Test laptops → database

Set source = laptops, destination = database. The verdict should be Blocked.

That’s default-deny working: two different groups, no connection, no access. Keep this in mind — we’re about to change only this one pair.

Step 4 — Connect the groups

Now the core gesture. We’ll let laptops reach database.

Switch to the Map tab

You’ll see your group nodes.

Draw the connection

Hover the edge of the laptops node until a handle appears, then drag from laptops to database and release. A new edge appears between them.

Notice it defaults to two-way

The fresh connection is two-way () — both groups can currently initiate. We’ll tighten that next.

Prefer clicking to dragging? Open the Matrix tab and click the cell where the laptops row meets the database column. Or use List → Add connection and pick the two groups. All three do the same thing.

Step 5 — Make it one-way and Postgres-only

The database should never start connections back to laptops, and laptops only need Postgres. Let’s encode both.

Select the connection

Click the edge between laptops and database to open the inspector on the right.

Set the direction to one-way

Change the direction to laptops → database (the option). The database can no longer initiate back to laptops.

Restrict the ports

Under ports, switch from All ports to Specific, then add one row:

  • Protocol: tcp
  • Port: 5432

The edge label should now read something like tcp/5432.

Add a note (optional)

Type a short description like Dev laptops reach Postgres so future-you remembers why this rule exists.

Save

Click Save in the policy save bar. Changes apply immediately — no restart.

Step 6 — Test the “after” shot

Open Test reachability again and try a few pairs to see the policy from every angle:

SourceDestinationExpected verdictWhy
laptopsdatabaseOne-wayWe allowed exactly this, on tcp/5432
databaselaptopsBlockedThe connection is one-way ; the reverse was never allowed
laptopslaptopsSame groupSame-group traffic is always allowed
laptopsdefaultBlockedWe never connected these — default-deny still holds

That fourth row is the important lesson: adding one connection opened up only that pair. Everything else stayed locked down automatically.

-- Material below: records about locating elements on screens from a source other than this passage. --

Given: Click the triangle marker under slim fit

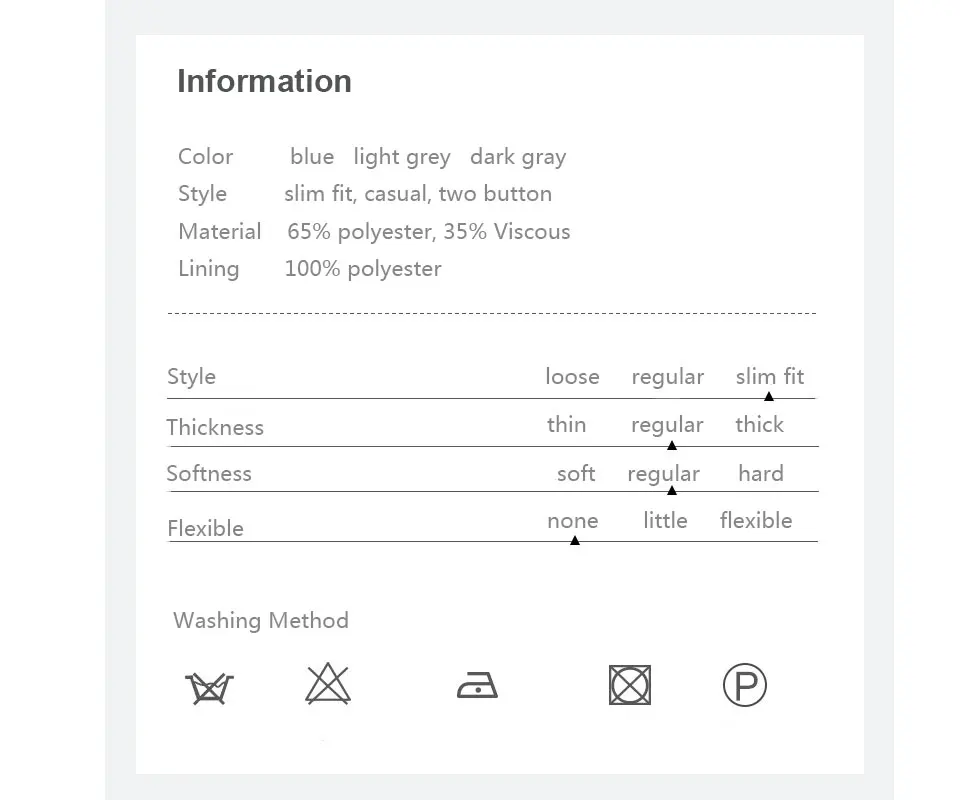Looking at the screenshot, I should click(769, 397).
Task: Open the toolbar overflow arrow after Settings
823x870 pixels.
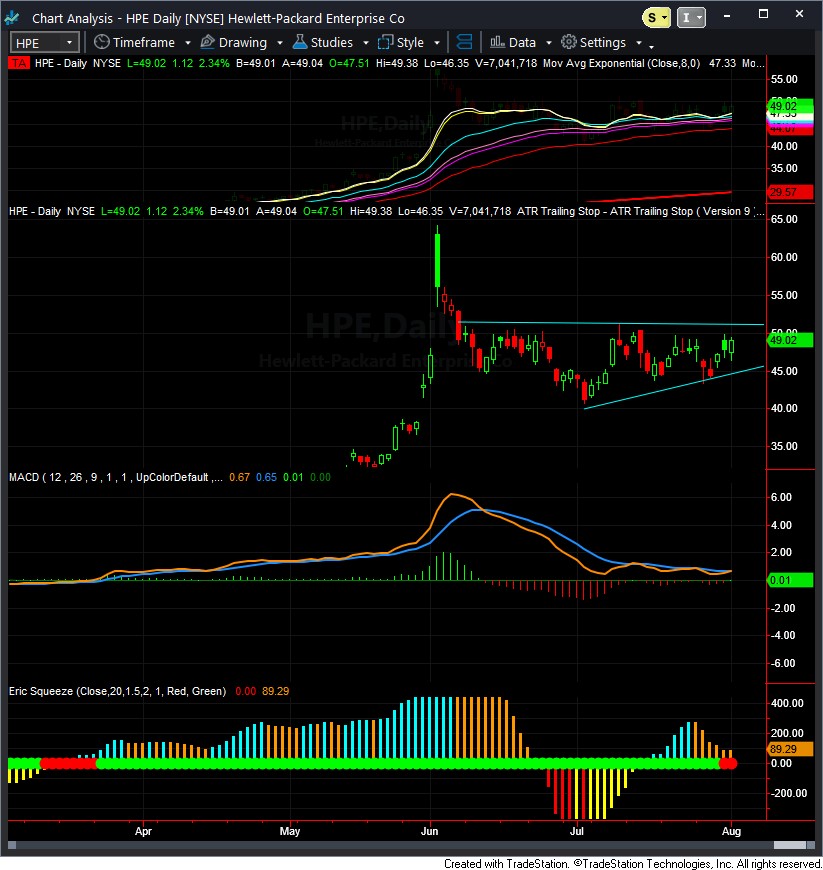Action: (652, 46)
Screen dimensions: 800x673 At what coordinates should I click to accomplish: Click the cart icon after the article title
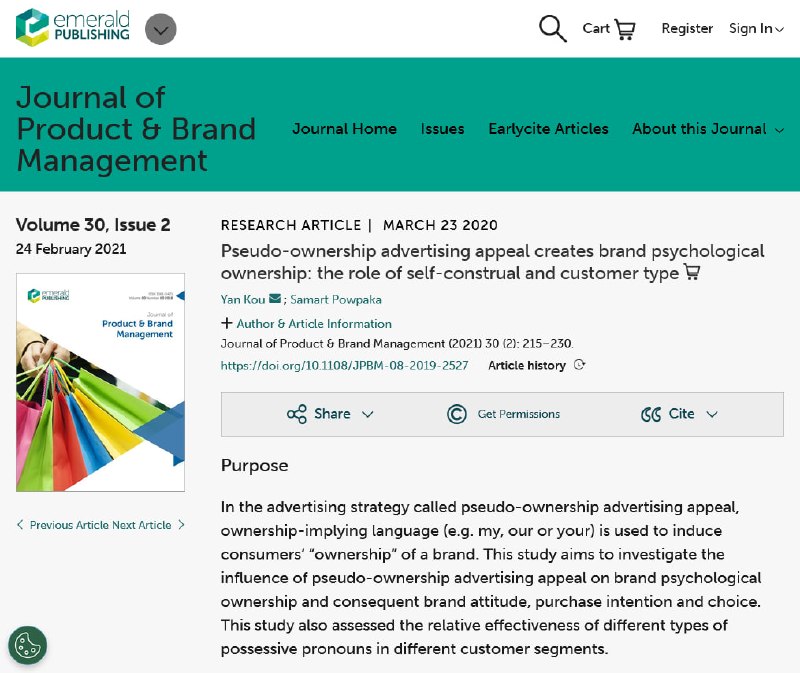[x=692, y=272]
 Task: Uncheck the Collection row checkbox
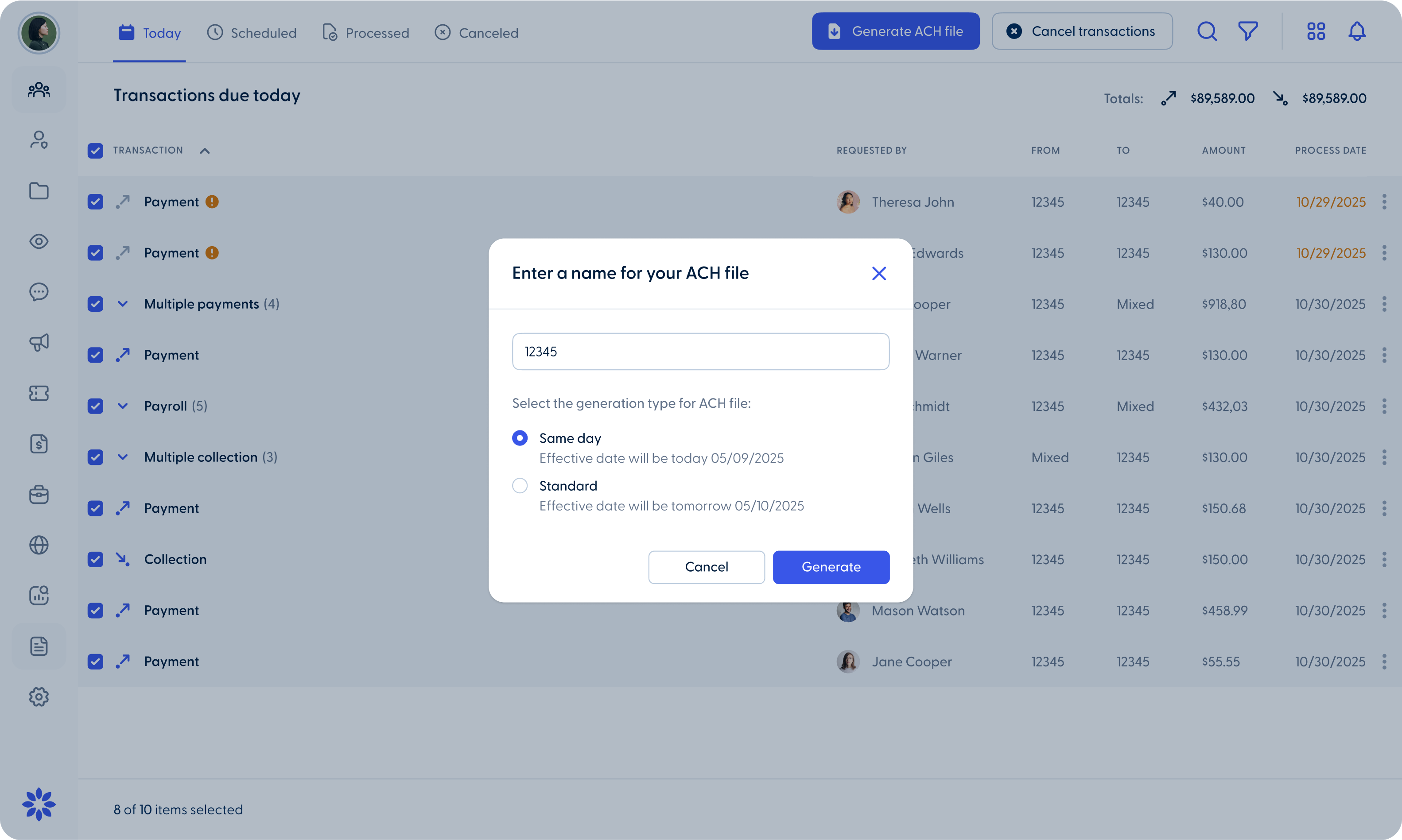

Step 7 — See it for real (optional)

Want to watch the firewall actually enforce it? From the laptop device, try reaching the database device by its Rabtly IP or MagicDNS name:

  • Connecting on port 5432 (e.g. a psql client, or nc -vz <database> 5432) → succeeds.
  • Connecting on any other port (e.g. SSH on 22) → times out / refused, because the rule only allows tcp/5432.
  • From the database device, trying to reach the laptop → blocked, because the connection is one-way.

nc -vz <host> <port> (netcat) is a quick way to probe a single port without installing anything heavy. A connection that hangs and times out is the firewall doing its job.

Step 8 — Clean up

This was a demo, so feel free to undo it:

Remove the connection

On the Map (or List) tab, select the laptops → database edge and delete it, then Save.

Delete the groups

In the Groups tab, delete laptops and database. Their devices fall back to default automatically.

Before deleting, click Export to download the policy as JSON — a nice way to keep a record of what you built, or to diff against a real policy later.

What you learned

  • Groups + connections are the whole model — sort devices, then allow group-to-group traffic.
  • Default-deny means a new group reaches nothing until you connect it; you never write a deny rule.
  • Direction matters lets one side initiate without opening the return path.
  • Port limits shrink a connection to exactly the service that needs it (tcp/5432).
  • Test reachability lets you verify a change against the live policy before — and after — you save.